From what I heard, the classes are up to 1986 bikes and 1987 to 1995 bikes. The "20+ year" category doesn't include 1987/88 models. The reasoning was based on when changes occured in drivetrain and brakes. Otherwise, eventually we'd have 8speed indexed shifting front suspended bikes with V-brakes up against friction shifting rigid forked rigs. 

Can anyone confirm?


----------



## datawhacker (Dec 23, 2004)

Veloculture is the authority, but I think that you have it right conceptually. More about a point in time historically, than 2008 minus 20 years. Pretty sure that 20 year old will continue to mean non-indexing because it came out in around 86 and hasn't been allowed in the 20 year class historically.


----------



## Veloculture (Dec 18, 2005)

J said:


> Here's a few questions:
> 
> 1. I think I can remember where the camping spot is, but if anyone has directions, please post.
> 
> ...


1- this year im shooting for a being within eyesight of the staging area but far enough away to not be right on top of the megaphone. i'll try to put up signs but you can probably just ask the people at the staging line where we are and they should be able to point you there. thats the plan anyway. they wanted to be able to point people to where we are. apparently they get a lot of requests to see our bikes but the people couldn't find up previous years.

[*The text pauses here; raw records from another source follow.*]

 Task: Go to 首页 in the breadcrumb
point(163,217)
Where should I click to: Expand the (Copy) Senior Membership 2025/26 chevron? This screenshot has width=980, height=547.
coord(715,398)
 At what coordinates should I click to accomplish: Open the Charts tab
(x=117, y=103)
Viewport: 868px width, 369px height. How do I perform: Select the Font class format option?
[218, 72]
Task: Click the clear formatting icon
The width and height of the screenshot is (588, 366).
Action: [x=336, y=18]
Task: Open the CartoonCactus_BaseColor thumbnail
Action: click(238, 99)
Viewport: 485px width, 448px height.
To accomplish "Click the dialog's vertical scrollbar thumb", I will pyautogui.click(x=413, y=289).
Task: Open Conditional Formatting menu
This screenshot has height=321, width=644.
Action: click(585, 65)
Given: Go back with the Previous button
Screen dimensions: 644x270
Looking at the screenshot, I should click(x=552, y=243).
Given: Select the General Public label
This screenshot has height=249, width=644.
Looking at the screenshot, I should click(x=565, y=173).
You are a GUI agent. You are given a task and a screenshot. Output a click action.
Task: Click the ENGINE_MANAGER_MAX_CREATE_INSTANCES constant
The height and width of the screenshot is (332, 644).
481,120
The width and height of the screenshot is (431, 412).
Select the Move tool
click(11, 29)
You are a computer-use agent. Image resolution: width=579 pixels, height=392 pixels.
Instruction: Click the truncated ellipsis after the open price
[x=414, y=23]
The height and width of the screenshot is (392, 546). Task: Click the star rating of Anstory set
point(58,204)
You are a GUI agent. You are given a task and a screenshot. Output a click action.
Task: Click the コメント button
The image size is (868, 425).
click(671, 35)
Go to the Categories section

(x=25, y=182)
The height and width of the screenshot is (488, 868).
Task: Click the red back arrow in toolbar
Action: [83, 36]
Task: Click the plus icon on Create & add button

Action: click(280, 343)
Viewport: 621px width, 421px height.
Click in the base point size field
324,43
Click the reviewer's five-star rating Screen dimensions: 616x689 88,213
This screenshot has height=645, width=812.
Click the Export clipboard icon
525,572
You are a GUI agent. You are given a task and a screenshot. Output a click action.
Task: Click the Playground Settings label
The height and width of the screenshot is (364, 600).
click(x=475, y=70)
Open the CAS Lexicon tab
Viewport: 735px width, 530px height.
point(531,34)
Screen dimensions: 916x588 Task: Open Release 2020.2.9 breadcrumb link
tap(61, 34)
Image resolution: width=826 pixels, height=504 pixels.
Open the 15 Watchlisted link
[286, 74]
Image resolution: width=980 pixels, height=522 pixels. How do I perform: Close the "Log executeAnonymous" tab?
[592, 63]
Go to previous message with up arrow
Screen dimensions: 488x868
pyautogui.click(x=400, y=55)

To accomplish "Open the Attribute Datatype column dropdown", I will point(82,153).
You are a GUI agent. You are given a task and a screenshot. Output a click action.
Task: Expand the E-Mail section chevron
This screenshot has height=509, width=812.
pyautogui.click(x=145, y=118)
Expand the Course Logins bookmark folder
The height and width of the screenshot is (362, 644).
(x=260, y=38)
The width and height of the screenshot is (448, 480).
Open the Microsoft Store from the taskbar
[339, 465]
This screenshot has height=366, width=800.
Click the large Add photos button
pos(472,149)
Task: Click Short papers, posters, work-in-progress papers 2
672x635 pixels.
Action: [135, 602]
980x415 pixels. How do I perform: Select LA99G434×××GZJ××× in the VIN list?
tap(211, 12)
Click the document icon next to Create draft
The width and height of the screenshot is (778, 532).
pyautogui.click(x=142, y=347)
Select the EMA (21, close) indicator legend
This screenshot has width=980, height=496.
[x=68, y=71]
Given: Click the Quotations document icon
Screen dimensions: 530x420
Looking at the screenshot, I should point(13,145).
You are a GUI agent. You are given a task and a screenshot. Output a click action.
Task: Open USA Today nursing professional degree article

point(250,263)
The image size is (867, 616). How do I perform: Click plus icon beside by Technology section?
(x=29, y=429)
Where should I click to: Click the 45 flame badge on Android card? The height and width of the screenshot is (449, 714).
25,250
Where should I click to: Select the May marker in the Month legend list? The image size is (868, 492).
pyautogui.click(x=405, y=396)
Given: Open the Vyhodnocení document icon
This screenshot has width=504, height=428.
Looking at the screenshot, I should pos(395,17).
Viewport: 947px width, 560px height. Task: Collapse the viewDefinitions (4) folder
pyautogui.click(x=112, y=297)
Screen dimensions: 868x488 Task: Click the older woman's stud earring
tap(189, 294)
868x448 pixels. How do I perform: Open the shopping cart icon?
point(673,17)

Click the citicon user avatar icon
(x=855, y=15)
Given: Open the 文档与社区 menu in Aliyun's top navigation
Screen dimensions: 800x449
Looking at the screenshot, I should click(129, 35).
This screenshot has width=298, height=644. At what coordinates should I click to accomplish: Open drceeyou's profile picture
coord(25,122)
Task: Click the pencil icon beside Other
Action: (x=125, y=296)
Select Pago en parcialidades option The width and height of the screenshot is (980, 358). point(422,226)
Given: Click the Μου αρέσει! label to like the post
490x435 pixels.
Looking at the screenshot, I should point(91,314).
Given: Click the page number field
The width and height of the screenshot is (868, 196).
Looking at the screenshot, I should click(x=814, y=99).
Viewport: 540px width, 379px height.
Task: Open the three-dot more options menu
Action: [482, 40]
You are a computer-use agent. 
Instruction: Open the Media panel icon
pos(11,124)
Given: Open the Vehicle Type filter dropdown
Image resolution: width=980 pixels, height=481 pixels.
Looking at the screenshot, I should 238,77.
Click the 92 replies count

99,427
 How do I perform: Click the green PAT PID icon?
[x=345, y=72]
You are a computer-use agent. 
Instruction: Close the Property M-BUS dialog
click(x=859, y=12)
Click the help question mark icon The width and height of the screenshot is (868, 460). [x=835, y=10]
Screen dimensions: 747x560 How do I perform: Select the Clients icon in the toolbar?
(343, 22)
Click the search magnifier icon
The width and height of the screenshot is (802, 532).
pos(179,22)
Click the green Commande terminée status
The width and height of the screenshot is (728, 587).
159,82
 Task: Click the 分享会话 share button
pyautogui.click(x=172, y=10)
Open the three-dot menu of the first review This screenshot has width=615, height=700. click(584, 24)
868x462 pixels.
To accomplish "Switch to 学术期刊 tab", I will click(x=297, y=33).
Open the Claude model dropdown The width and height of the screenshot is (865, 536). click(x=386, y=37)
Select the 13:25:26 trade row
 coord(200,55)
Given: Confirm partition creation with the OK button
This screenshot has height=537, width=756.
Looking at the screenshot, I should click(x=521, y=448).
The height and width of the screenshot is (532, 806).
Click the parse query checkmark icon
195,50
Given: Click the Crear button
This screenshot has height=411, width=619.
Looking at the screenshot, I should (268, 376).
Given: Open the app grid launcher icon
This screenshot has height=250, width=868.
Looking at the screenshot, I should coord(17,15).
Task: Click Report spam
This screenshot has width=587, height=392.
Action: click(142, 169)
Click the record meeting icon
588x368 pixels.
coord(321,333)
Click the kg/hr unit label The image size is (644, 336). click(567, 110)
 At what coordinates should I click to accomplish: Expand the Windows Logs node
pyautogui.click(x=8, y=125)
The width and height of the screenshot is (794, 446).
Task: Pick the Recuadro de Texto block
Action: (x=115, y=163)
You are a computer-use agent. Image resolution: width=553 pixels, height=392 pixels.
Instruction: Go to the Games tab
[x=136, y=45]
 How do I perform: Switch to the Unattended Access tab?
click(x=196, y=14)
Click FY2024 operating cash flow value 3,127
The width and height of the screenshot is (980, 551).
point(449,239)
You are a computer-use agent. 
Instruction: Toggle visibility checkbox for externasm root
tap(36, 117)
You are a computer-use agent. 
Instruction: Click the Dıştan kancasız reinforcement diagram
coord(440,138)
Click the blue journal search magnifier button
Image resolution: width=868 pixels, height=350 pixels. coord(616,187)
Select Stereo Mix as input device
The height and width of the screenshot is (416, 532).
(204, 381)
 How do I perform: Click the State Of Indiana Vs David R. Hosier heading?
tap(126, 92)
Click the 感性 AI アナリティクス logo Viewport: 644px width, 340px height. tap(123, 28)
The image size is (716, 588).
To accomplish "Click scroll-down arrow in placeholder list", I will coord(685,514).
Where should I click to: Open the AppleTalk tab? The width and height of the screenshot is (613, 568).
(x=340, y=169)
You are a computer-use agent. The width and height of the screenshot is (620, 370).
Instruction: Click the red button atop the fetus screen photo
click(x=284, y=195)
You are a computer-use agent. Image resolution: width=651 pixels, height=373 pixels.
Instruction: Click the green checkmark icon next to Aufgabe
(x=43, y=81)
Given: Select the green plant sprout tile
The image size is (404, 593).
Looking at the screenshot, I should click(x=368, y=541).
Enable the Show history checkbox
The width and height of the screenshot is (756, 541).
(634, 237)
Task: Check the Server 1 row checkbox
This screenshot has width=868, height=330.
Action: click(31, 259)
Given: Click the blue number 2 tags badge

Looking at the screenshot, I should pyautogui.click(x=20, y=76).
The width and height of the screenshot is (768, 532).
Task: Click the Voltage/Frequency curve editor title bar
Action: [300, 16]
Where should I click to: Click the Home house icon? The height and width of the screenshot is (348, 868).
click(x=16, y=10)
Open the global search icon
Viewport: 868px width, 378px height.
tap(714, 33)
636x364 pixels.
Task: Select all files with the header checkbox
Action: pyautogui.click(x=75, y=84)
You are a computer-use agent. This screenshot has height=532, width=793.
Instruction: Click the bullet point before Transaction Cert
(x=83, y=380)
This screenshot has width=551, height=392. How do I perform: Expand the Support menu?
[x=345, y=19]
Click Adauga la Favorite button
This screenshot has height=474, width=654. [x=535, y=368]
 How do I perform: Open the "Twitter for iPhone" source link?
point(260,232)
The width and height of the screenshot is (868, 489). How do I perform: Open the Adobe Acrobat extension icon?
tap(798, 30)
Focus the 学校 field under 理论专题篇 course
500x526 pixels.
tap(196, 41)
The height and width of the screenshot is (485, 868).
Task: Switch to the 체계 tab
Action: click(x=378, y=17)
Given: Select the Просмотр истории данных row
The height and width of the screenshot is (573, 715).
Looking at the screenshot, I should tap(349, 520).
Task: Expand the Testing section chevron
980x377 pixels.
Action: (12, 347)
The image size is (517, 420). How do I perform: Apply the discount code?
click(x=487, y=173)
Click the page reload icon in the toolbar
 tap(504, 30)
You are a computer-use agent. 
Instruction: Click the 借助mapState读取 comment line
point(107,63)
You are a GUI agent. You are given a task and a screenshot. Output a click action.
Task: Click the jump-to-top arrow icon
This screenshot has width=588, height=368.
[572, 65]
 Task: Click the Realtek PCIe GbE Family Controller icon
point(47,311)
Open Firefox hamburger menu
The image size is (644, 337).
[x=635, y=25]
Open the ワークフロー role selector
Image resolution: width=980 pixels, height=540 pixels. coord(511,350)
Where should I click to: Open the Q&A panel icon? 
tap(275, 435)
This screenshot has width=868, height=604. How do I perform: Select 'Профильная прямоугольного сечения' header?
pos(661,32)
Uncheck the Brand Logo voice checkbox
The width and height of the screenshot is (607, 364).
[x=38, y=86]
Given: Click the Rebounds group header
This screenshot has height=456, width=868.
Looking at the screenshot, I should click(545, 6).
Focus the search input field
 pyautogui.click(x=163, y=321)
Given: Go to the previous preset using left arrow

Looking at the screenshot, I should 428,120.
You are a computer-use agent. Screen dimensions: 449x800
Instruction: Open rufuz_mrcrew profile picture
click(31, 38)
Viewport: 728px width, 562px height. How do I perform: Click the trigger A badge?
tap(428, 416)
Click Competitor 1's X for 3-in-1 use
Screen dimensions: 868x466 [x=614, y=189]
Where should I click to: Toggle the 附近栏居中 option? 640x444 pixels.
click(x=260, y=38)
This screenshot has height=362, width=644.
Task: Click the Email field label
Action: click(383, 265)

2- just get it as close as possible.

3- i might be. unsure though. i usually like to get there early to setup camp and to hit the hot springs before they get too crowded.


----------



## Veloculture (Dec 18, 2005)

datawhacker said:


> Veloculture is the authority, but I think that you have it right conceptually. More about a point in time historically, than 2008 minus 20 years. Pretty sure that 20 year old will continue to mean non-indexing because it came out in around 86 and hasn't been allowed in the 20 year class historically.


thats it exactly!


----------



## Retro MB (Oct 13, 2007)

Does this mean that I cannot ride my '86 Potts with original wheels, brakes, bar (steel), crankset, etc. in the 20+ class since (like most people of the era) I converted to index shifting when it came out?


----------



## Fillet-brazed (Jan 13, 2004)

Retro MB said:


> Does this mean that I cannot ride my '86 Potts with original wheels, brakes, bar (steel), crankset, etc. in the 20+ class since (like most people of the era) I converted to index shifting when it came out?


nobody's gonna kick you out for index shifters. especially when the rest of the bike is 86. Just make sure to flip the switch to friction upon Sky's inpsection. After that just flip it back.


----------



## Rumpfy (Dec 21, 2003)

Fillet-brazed said:


> nobody's gonna kick you out for index shifters. especially when the rest of the bike is 86. Just make sure to flip the switch to friction upon Sky's inpsection. After that just flip it back.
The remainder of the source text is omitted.